**PROVIDED TEXT**
┌────────

Radical prostatectomyMedical editor Bjørn Brennhovd
Oslo University Hospital
A radical prostatectomy is, in addition to high-dose radiation therapy, the only internationally recognized curative treatment option for localized prostate cancer.
During the procedure, the prostate and seminal vesicles (or parts) are removed. The neck of the bladder is anastomosized directly to the urethra. A nerve sparing technique is attempted to conserve erectile function.
Radical surgery is preferred for patients having at least 10 years expected survival time and organ-localized cancer. Patients with locally advanced cancer are increasingly considered. In such cases, supplementary treatment is often likely.
The surgery can be performed as open surgery or as robot-assisted laparoscopic surgery. There is no difference in side-effects or postoperative complications between these methods.
At Oslo University Hospital, all radical prostatectomies are performed by robot-assistance. This tendency is also consistent with the rest of Norway, western Europe, and the US.
Advantages of robot-assisted laparoscopic surgery compared to surgery:
Less blood loss
Less postoperative pain
Shorter sick-leave period
- Robot instruments
- Urological robot forceps
- 0° optic
- During the operation, the patient lies in the supine position and extreme Trendelenburg position.
- Five trocar ports are made. The abdominal cavity is inflated.
- The robot is docked.
- The peritoneum is opened around the bladder.
- Lymph nodes are removed if necessary as described under lymph node dissection.
- Open the endopelvic fascia and divide the puroprostatic ligaments.
- Incise the neck of the bladder down to the deferens ducts which are divided.
- Dissect both seminal vesicles which are pulled up.
- Denonvilliers' fascia is incised and a layer between the rectum and prostate is reached.
- Divide side ligaments to the prostate using a nerve-sparing technique if possible.
- Split the urethra close to the prostate and place in a plastic bag.

└────────

Stored data entries
┌────────

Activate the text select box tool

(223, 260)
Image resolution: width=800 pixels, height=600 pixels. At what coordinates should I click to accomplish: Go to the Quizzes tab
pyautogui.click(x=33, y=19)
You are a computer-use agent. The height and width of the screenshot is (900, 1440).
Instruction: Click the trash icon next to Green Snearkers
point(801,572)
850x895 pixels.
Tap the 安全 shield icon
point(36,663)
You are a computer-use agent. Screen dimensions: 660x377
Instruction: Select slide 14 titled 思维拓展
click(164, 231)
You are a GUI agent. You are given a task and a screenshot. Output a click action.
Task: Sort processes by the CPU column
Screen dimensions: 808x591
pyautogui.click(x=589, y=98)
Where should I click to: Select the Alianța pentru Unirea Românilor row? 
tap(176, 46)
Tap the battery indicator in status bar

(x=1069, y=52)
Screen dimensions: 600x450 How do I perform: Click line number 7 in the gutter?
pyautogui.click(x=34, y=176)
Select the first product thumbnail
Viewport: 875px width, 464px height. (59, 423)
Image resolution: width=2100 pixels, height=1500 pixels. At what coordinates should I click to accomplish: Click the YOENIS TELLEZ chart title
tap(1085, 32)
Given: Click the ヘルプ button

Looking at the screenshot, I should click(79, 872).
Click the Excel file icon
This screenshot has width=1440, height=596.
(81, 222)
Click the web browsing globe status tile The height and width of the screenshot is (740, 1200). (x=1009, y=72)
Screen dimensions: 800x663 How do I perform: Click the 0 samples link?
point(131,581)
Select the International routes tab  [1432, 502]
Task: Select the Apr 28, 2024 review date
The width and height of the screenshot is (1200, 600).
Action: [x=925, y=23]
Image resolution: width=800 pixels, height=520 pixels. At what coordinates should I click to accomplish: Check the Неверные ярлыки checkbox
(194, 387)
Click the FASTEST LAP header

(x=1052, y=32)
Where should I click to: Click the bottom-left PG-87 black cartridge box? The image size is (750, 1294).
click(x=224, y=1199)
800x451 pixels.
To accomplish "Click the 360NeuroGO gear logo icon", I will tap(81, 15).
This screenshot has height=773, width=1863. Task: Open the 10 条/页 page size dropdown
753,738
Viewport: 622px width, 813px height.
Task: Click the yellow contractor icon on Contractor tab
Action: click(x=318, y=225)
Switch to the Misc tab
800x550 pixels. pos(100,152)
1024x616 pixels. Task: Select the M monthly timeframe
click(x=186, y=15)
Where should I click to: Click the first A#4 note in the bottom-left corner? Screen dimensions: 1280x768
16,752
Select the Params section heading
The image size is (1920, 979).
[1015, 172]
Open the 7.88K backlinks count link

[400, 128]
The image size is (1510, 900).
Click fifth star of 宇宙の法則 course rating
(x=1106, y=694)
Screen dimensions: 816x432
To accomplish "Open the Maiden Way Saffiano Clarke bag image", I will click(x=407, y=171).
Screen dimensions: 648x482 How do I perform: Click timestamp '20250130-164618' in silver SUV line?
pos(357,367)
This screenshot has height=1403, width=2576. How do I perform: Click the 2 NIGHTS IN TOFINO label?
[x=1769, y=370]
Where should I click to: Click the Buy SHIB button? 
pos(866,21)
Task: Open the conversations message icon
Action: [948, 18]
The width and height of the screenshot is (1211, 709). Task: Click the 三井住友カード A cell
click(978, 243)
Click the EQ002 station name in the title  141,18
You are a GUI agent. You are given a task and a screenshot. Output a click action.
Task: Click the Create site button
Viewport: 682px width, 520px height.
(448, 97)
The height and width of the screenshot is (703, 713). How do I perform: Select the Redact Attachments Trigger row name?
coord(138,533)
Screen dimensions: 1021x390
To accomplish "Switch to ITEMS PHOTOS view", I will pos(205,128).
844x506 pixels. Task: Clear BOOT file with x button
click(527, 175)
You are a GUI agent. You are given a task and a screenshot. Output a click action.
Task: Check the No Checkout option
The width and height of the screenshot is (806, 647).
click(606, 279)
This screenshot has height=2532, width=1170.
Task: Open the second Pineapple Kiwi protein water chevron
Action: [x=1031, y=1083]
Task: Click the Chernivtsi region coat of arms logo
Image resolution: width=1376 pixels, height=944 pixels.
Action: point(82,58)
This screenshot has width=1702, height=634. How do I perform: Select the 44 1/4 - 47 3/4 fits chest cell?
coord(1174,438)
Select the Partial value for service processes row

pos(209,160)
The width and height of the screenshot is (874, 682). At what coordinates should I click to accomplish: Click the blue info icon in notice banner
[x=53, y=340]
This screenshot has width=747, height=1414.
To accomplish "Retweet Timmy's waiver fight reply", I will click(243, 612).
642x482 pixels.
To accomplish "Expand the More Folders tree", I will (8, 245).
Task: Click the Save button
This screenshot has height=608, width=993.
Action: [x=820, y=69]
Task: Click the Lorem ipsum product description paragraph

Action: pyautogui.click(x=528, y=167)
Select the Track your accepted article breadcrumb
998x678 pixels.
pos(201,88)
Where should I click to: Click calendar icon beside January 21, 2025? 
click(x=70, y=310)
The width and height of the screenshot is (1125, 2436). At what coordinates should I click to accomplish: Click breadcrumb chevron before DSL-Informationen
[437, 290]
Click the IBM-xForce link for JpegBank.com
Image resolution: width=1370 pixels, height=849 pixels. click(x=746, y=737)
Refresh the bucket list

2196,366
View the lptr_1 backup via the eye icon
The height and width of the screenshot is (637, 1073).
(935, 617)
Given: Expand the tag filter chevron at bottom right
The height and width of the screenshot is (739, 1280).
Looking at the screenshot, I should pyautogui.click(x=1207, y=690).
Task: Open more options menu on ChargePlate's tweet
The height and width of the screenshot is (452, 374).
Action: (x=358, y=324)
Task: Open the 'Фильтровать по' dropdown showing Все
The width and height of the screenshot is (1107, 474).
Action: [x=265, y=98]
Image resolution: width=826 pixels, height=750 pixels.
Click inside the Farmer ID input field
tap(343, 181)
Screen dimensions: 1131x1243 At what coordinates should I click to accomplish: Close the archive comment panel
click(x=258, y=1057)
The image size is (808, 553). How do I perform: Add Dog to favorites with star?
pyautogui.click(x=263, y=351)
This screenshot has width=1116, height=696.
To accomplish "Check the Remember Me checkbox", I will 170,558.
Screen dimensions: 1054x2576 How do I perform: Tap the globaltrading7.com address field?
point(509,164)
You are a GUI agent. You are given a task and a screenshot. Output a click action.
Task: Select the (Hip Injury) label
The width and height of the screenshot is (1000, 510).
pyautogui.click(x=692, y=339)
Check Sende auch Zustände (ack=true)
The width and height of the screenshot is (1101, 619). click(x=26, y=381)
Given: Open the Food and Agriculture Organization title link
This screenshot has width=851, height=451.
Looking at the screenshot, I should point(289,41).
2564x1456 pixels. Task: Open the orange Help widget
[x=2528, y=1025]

└────────

**QUESTIONS TO ANSWER**
1. Answer these questions using the prostatectomy text:
(a) Besides radical prostatectomy, what is the other internationally recognized curative treatment for localized prostate cancer?
(b) How are all radical prostatectomies performed at Oslo University Hospital?
(c) How many trocar ports are made?
2. Rewrite the part of the prostatectomy text starting at "- Lymph nodes" and ending at "prostate is reached.", replacing "seminal vesicles" with "vesicular glands".
3. According to the prostatectomy text, why is a nerve sparing technique attempted during the procedure?

**ANSWERS BY ITEM NUMBER**
1.
(a) High-dose radiation therapy.
(b) By robot-assistance.
(c) Five.

2.
- Lymph nodes are removed if necessary as described under lymph node dissection.
- Open the endopelvic fascia and divide the puroprostatic ligaments.
- Incise the neck of the bladder down to the deferens ducts which are divided.
- Dissect both vesicular glands which are pulled up.
- Denonvilliers' fascia is incised and a layer between the rectum and prostate is reached.

3. The technique is attempted to conserve erectile function.